I saw the repeating 'A' at the end of the base64 text and thought "it's not even 512 bytes; it's smaller!"
That said, the title is just a little clickbaity --- it's a C-subset compiler, and more accurately a JIT interpreter. There also appears to be no attempt at operator precedence. Nonetheless, it's still an impressive technical achievement and shows the value of questioning common assumptions.
Finally, I feel tempted to offer a small size optimisation:
sub ax,2
is 3 bytes whereas
dec ax
dec ax
is 2 bytes.
You may be able to use single-byte xchg's with ax instead of movs, and the other thing which helps code density a lot in 16-bit code is to take advantage of the addressing modes and LEA to do 3-operand add immediates where possible.
Good tip!

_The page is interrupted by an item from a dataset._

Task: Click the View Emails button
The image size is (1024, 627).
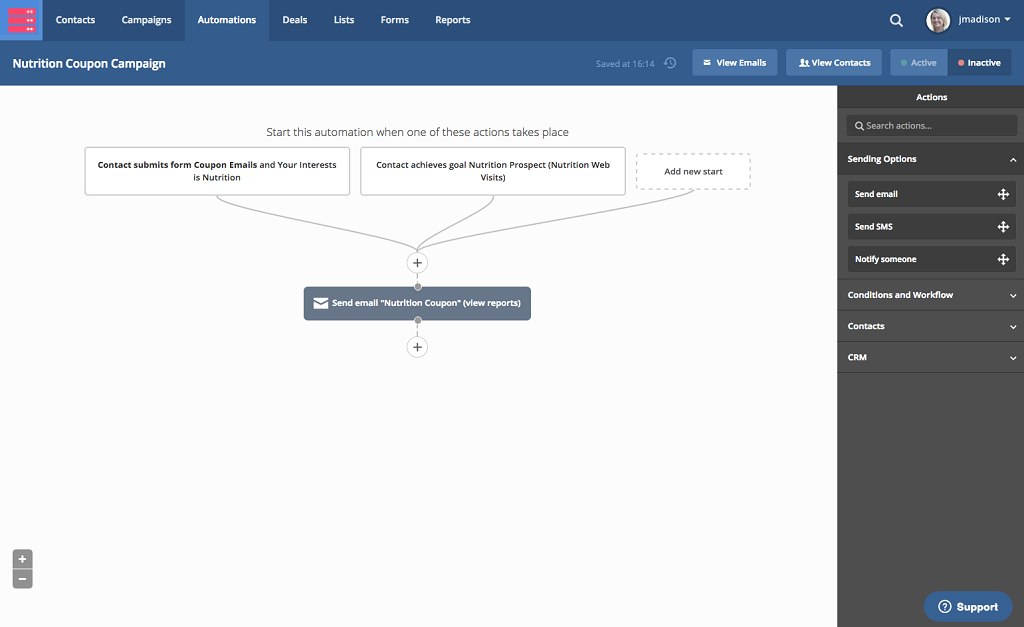Action: (x=734, y=63)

Yeah, there’s ~20 bytes unused at the end. I kept finding ways to squeeze out a few more and had to tell myself to stop and just publish it already. You could take this further if you really wanted. But it’s already sufficiently absurd.
This reminded me the idea of compilers bootstrapping (https://news.ycombinator.com/item?id=35714194). That is, now you can code in SectorC some slightly more advanced version of C capable of compiling TCC (https://bellard.org/tcc/), and then with TCC you can go forward to GCC and so on.
Perhaps my favorite thing in all of computing is the authors of Lisp bootstrapping by writing an (academic) interpreter for Lisp in Lisp, and then realizing they could just compile that by hand.
The TCC step seems unnecessary. If you've got a SectorC C compiler sufficient to compile TCC, it can probably compile the bootstrap compiler used in GCC's 3 stage build process. The bigger issue is probably getting the ancillary tools up and running (a shell, make, coreutils, ...)
Now they just need to port something like oneKpaq to 16 bit or maybe something from the extremely tiny decompressor thread [1], just to test compression level to get an idea kpaq on its quickest setting(taking minutes instead of what could be days on its highest) reduced SectorC to 82.81% of its size, of course adding the 128 bit stub knocked it to 677 bytes. It would be interesting to try it on the slowest takes day to bruteforce setting, but I'm not going to attempt that.
Some of the compressors in that forum thread since they are 32 bytes and such, might find it easier to get net gains.
LZ decompressors are tiny, as your second link discusses, but it is unlikely that they'll find much redundancy that could easily be removed from the uncompressed program itself, thus removing the need to use them.
I once tried making a 1kb binary to see what I could fit in, once you've got to the point of considering compression there isn't much ordered data left to compress. I worked it out to be a ~10 byte saving.
This is fascinating, I really did not think it was possible to implement even a tiny subset of C in just 512 bytes of x86 code. Using atoi() as a generic hash function is a brilliantly awful hack!
Hashes are perhaps the holy-grail of computer-science. With a good hash, we can just side-step all the hard problems by trading them for an even harder problem (hash collisions), and then we just ignore that harder problem. Brilliant. (sticks fingers in ears)
I wrote a similar x86-16 assembler in < 512 B of x86-16 assembly, and this seems much more difficult <https://github.com/kvakil/0asm/>. I did find a lot of similar tricks were helpful: using gadgets and hashes. Once trick I don't see in sectorc which shaved quite a bit off of 0asm was self-modifying code, which 0asm uses to "change" to the second-pass of the assembler. (I wrote some other techniques here: <https://kvakil.me/posts/asmkoan.html>.)
I considered self-modifying code, but somehow I kept finding more ways to squeeze bytes out. I’m half convinced that you could condense it another 50 ish bytes and add operator precedence or even local vars. But.. frankly.. I was ready to switch my attention to a new project.
The C Star (C*) language from the selfie project also does not support structs, yet in 12KLOC of code they implemented a C Star compiler that can compile selfie (and outputs ELF files), an emulator that runs RISC-U (RISC-V subset), and a hypervisor.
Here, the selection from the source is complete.